A simple means test, he said, would be to look at the property values of applicants’ homes, rather than looking at someone’s income, which typically changes much more often than property values. 

“The current disabled veterans tax credit program is in its infancy,” Geisenberger said. “With only one year of actual data to analyze, we believe it’s advisable to have more experience in history prior to making additional modifications.”

There’s still four months left to apply to this year’s tax credit, and Geisenberger. The Finance Department expects a 30% increase in applications over that span for a total of 923 disabled veterans who will receive this year’s tax credit.

He pointed out that expanding the number of people who get the tax breaks would lose the state a lot of money. 

Expanding the tax credit would cost the state between $248,887 and $518,514 in Fiscal Year 2024, according to the bill’s fiscal note. 
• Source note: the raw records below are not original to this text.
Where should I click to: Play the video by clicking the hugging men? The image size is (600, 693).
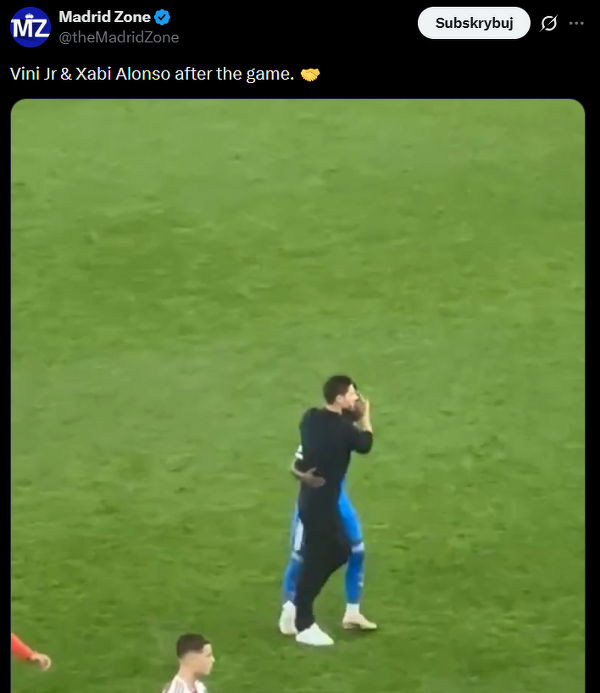[329, 508]
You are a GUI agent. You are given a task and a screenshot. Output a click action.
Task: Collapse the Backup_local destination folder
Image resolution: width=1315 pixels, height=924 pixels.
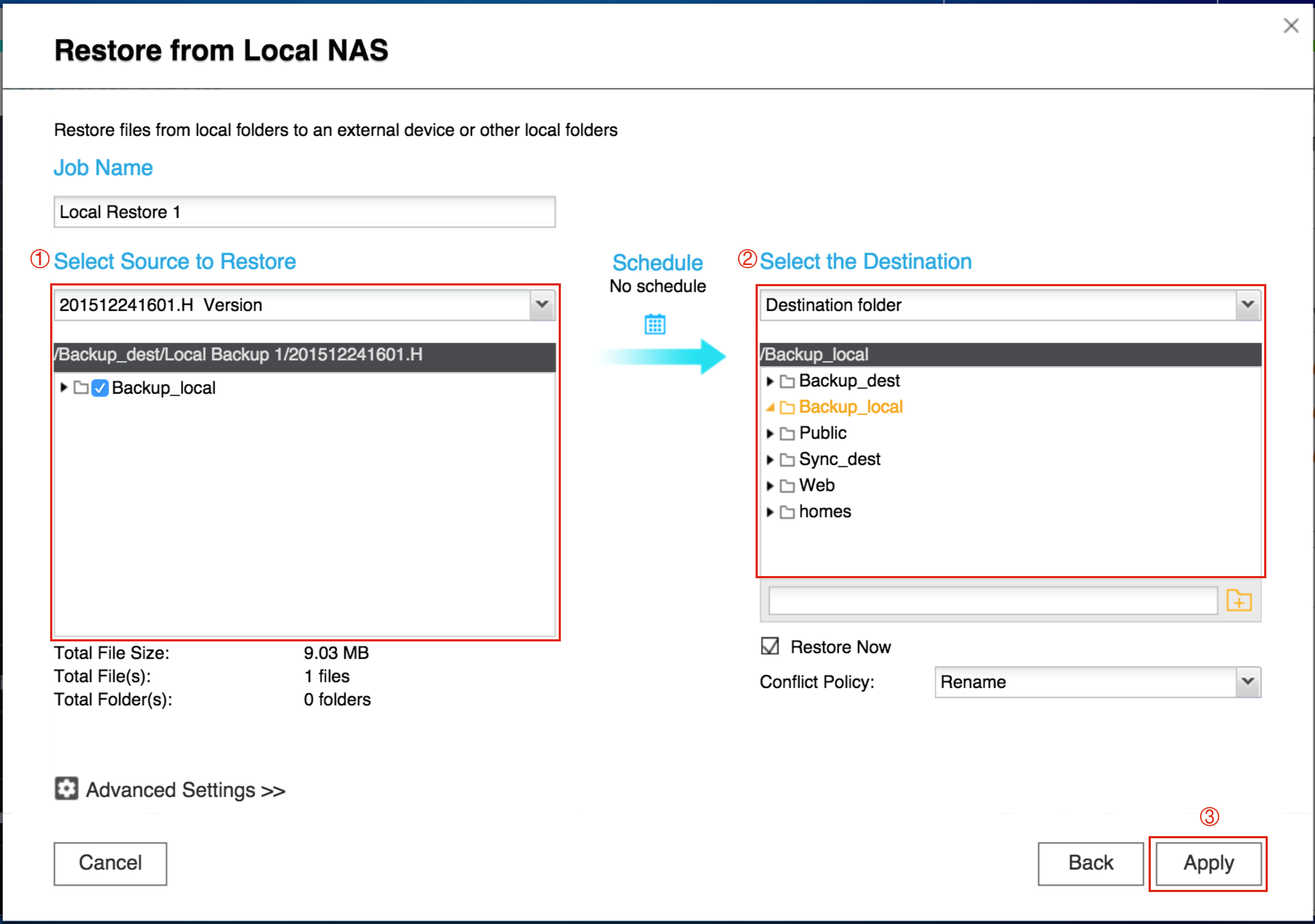[770, 408]
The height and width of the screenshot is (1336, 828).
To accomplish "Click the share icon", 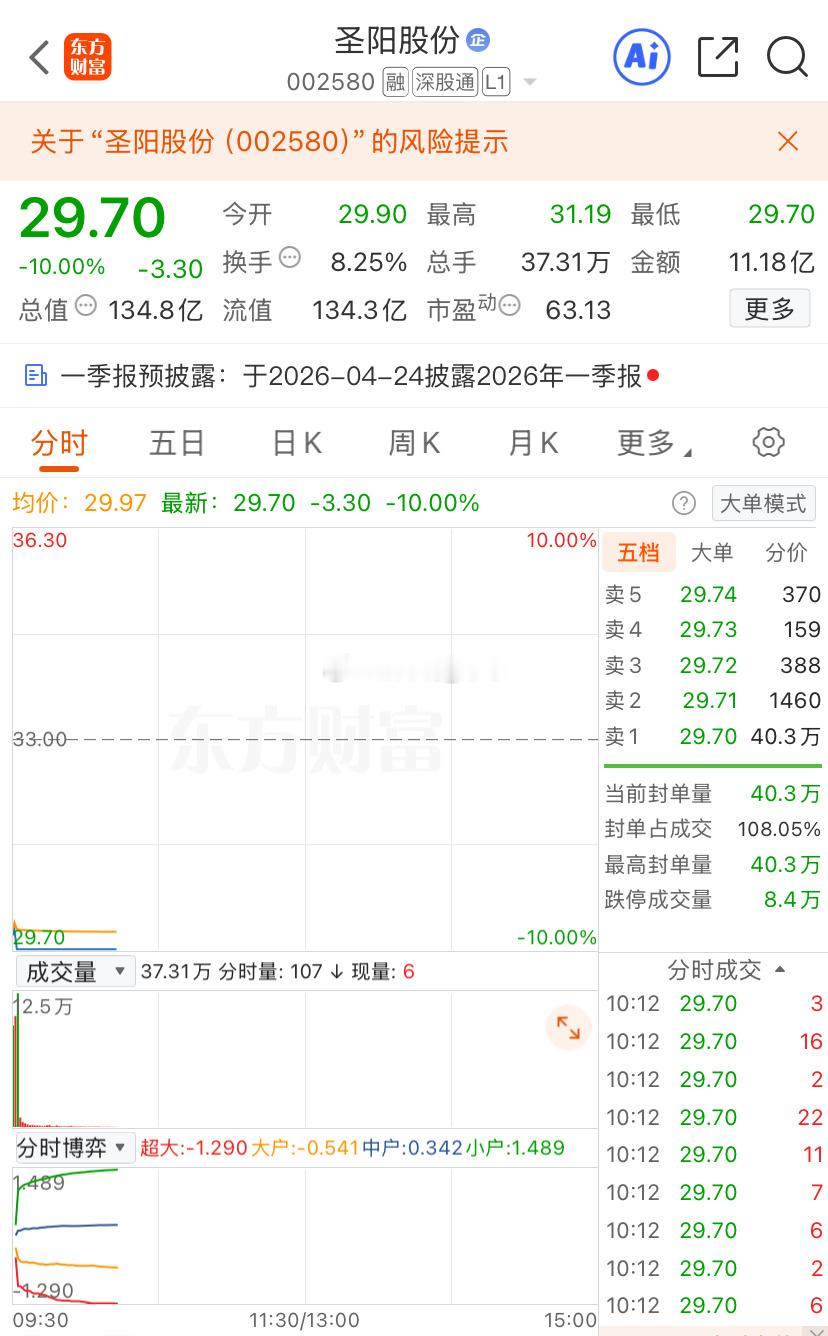I will click(x=717, y=57).
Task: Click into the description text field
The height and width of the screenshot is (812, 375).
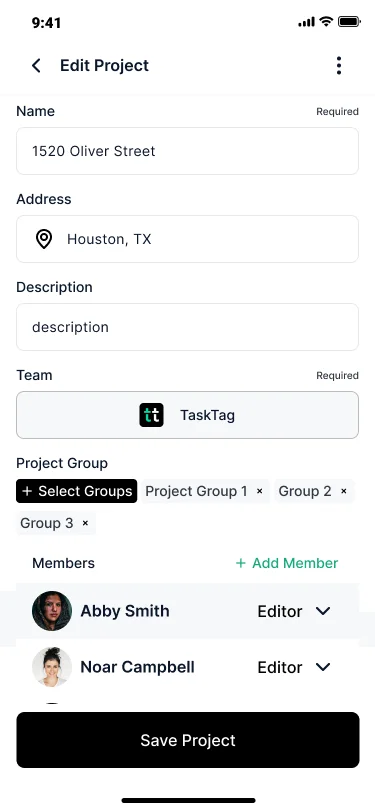Action: [x=188, y=327]
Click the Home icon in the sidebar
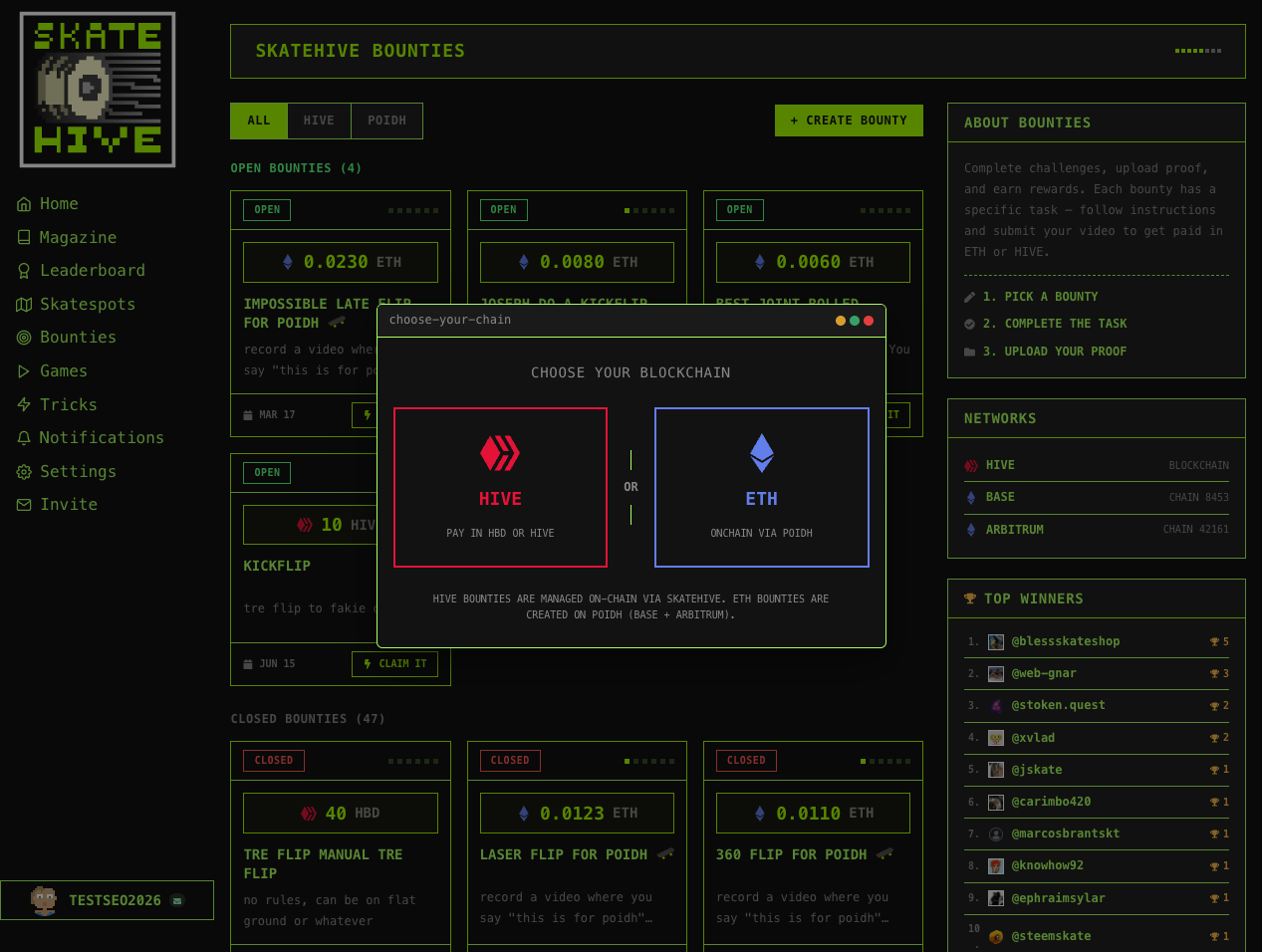The height and width of the screenshot is (952, 1262). (x=24, y=204)
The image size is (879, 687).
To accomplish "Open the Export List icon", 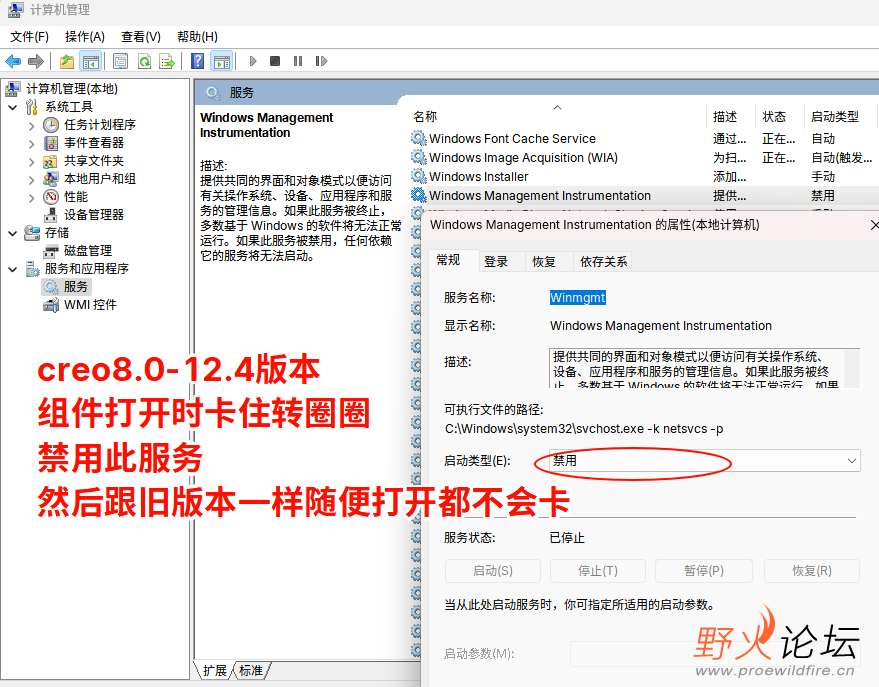I will pos(167,61).
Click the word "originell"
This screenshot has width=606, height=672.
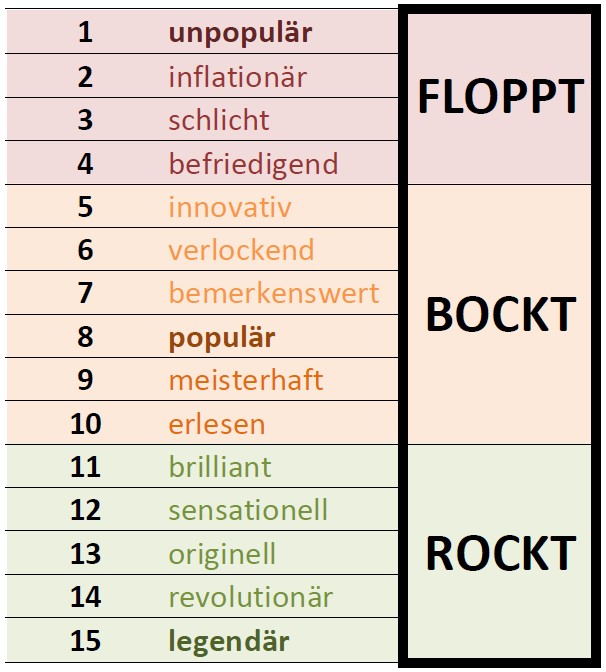coord(222,554)
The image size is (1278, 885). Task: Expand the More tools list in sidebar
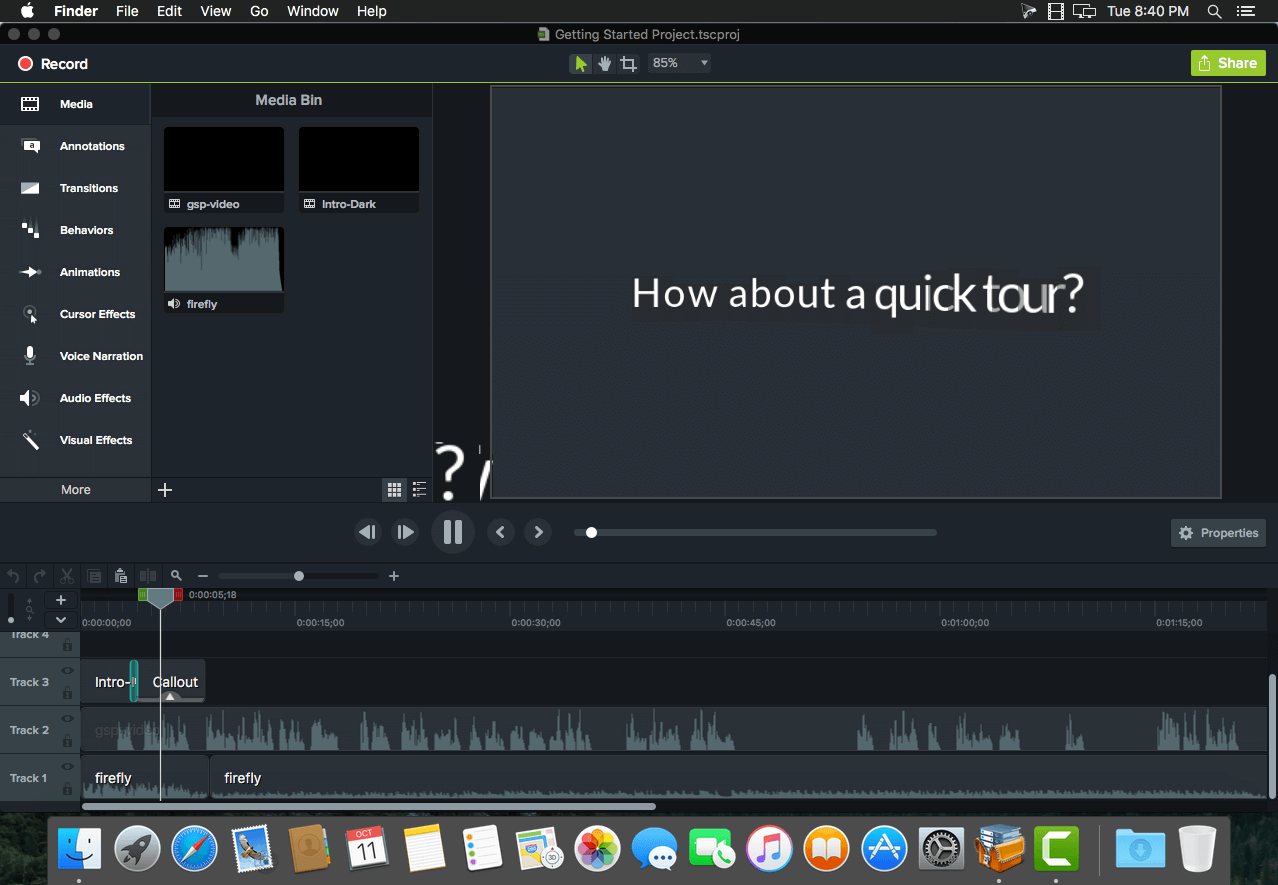(75, 490)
The tax credit average is $1,500, with a range from $633 to $4,632.

“That’s for a single year, and that will be savings that they’ll get every single year,” Geisenberger said. “If their spouse outlives them for another 20, 30 years, they’ll continue to get that benefit.”

Rep. Rich Collins, R-Millsboro, voted for the bill and said he’s 1,000% for supporting those who served America. 

“But it is a little concerning,” he said. “I mean, a person could literally be a multimillionaire and be a disabled veteran, so there must be some way to define what we’re trying to do with a little more clarity.”

Rep. Eric Morrison, D-Glasgow, agreed with Collins, and joked that this is probably the first time that has ever happened.

He said a means test should be required even for those who have 3-year residencies and for the senior school property tax break.

Morrison, who has 13 years of professional experience working in Medicaid and other health-assistance programs acknowledged having a means test for every tax break could create staffing issues and other challenges.

He voted for the bill, but said he “hopes that we will continue to have conversations about the best way to give relief to people who need it and give the maximum amount to those who need it.”

Lynn also called for a means test for all disabled veterans applying for the tax break, saying the intent of the credit is to help veterans who are not able to work full-time jobs and whose only source of income is their Veteran Affairs benefits.

Rep. Jeff Hilovsky, R-Millsboro, pointed out that less than 1% of America’s population is in the military, and just a small faction of those people are 100% disabled. 

His point – there’s a very small amount of Delawareans that this would actually affect.

“I understand the questions in the comments,” he said. “However, I also want people to think of the statistics.”

Rep. Mike Smith, R-Pike Creek, agreed with this sentiment, citing that the tax break is already in place. 

“This is already something we have on the books and this would help those very few that aren’t eligible currently.”

Also in the committee’s first meeting of the 152nd General Assembly, HB 34, which would require school boards to hold a public comment period before any action items are voted on, was released to the House floor. 

RELATED STORY: 3 property tax bills up for hearing Wednesday

Virtually all districts already do this, but committee chair Rep. Kim Williams, D-Marshallton, said the law would ensure community members have a chance to voice their opinions or concerns before any votes are taken.

Two bills – HB 29 and HB 31 – that were on the docket that would increase the school tax credit for Delaware residents who are 65 and older were not discussed. They’re expected to be revisited.